WHAT YOU WILL DO: The word "agent" occurs in some lines of the data. Return each such line.

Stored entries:
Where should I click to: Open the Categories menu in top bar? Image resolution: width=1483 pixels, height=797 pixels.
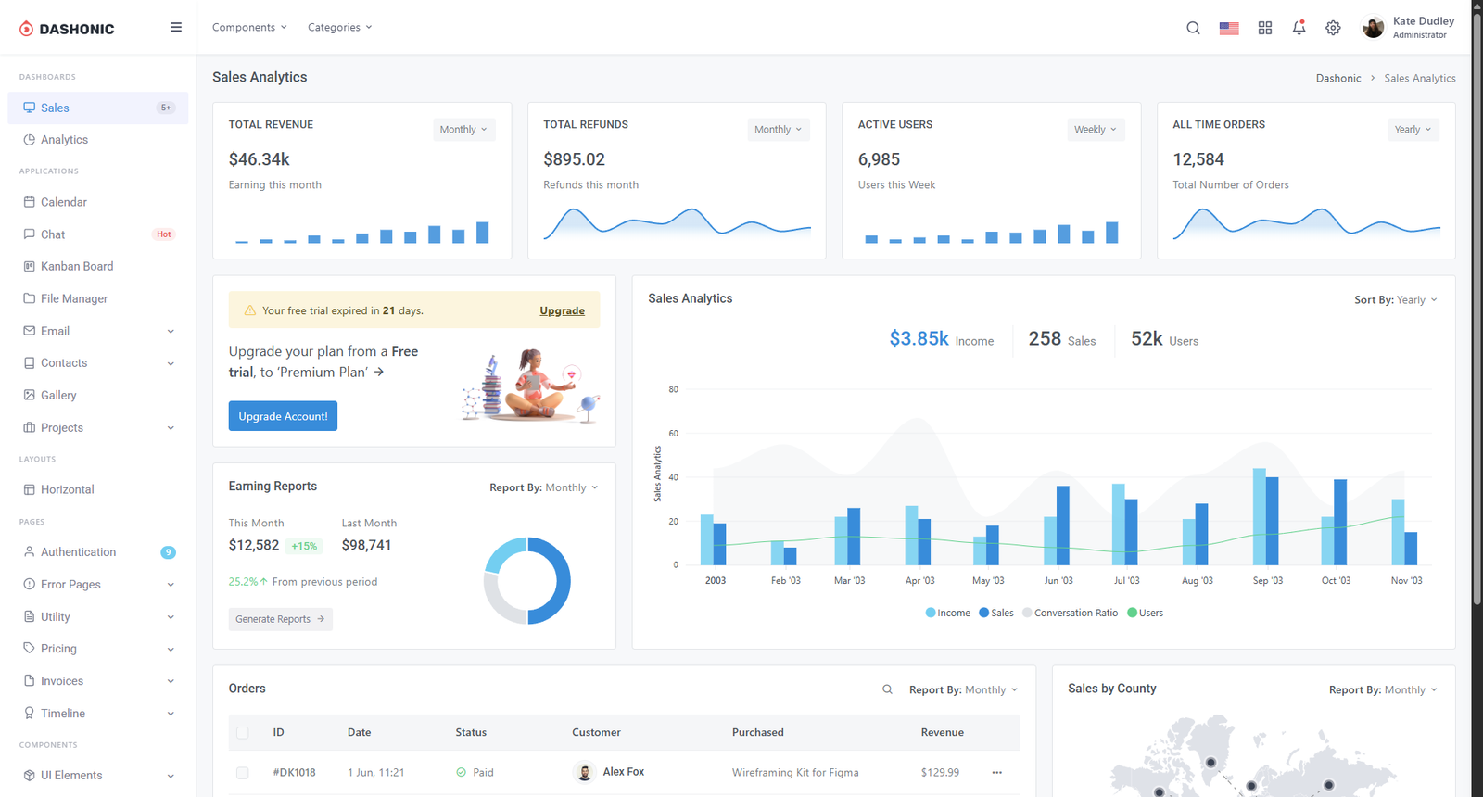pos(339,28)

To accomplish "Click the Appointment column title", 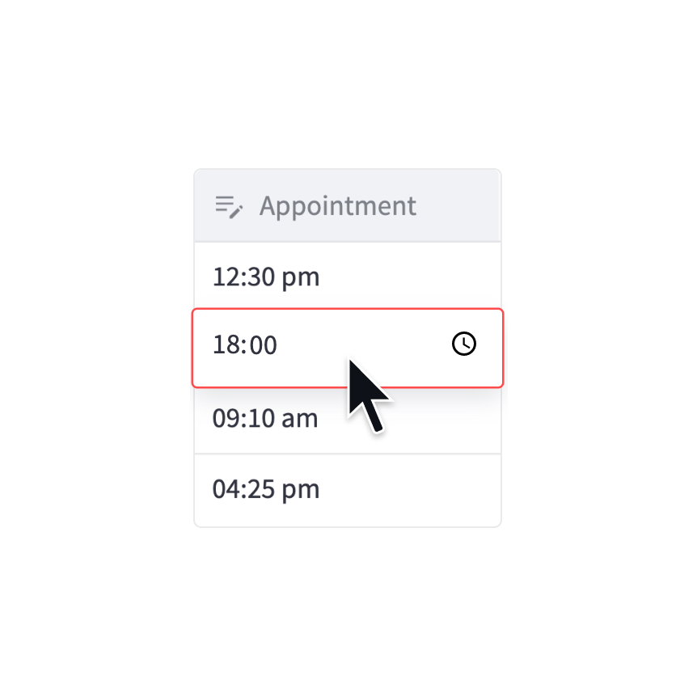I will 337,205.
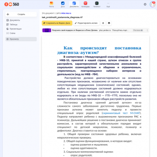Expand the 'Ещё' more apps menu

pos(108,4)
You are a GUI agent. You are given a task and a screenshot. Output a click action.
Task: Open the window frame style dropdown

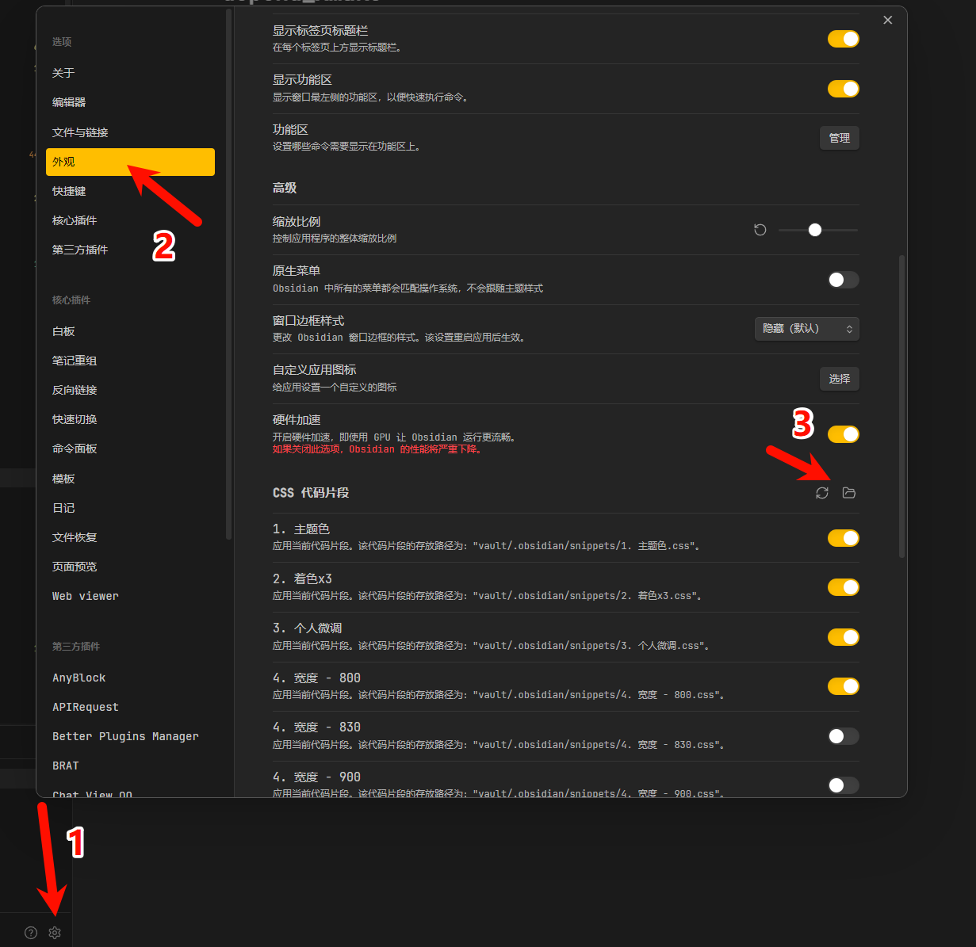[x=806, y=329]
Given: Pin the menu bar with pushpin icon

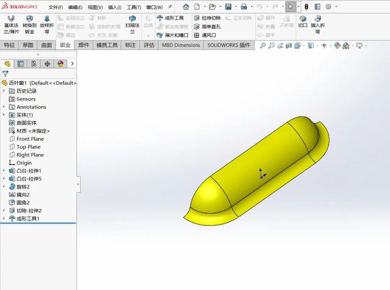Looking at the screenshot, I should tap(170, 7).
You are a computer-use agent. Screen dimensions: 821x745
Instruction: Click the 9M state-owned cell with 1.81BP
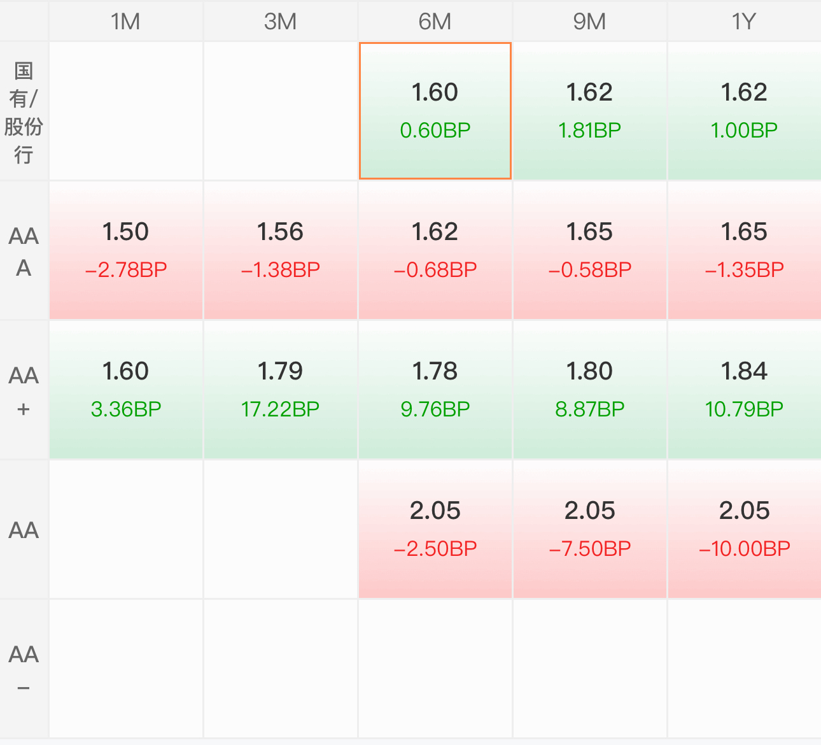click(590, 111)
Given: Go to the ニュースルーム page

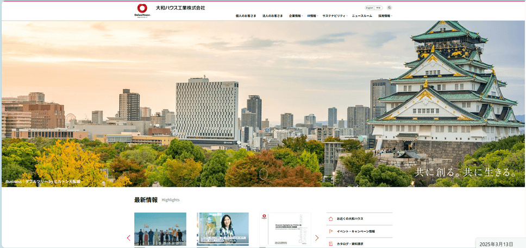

SOLUTION FOR THIS EXERCISE:
You are a GUI agent. You are given a task and a screenshot. Output a click action.
You are a computer-use agent. Screen dimensions: 821x745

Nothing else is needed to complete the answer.